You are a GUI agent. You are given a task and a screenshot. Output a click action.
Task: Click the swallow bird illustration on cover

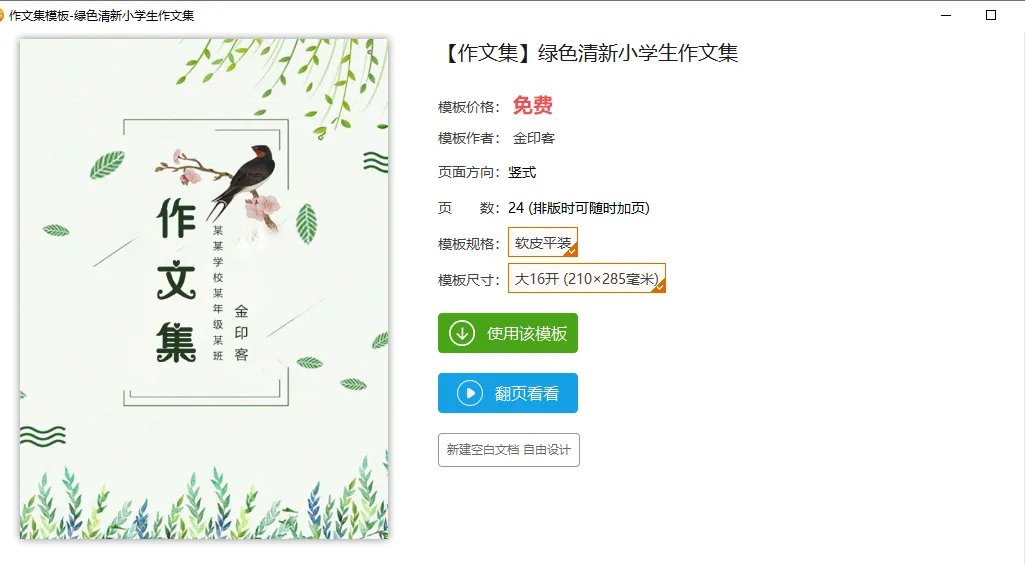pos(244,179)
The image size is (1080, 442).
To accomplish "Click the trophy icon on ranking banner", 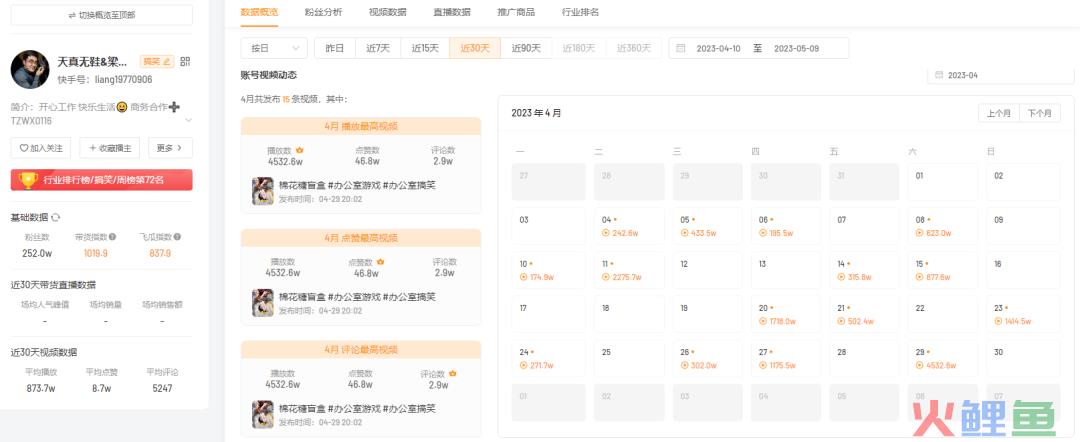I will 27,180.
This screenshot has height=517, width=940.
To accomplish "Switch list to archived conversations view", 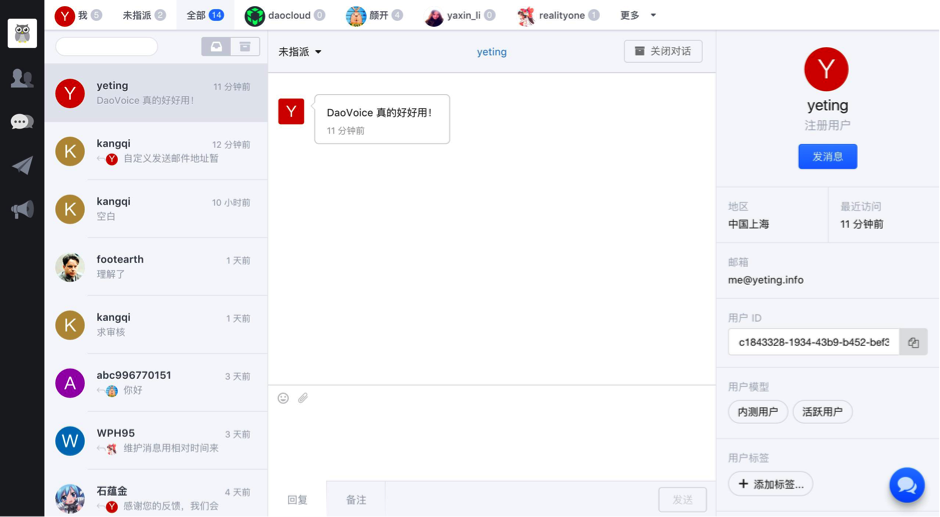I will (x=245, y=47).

------------------------------

### Task objective
Filter the listing above for lines with the word "screenshot", and copy each one you find.

### Task solution
You are a GUI agent. You are given a task and a screenshot. Output a click action.
This screenshot has height=517, width=940.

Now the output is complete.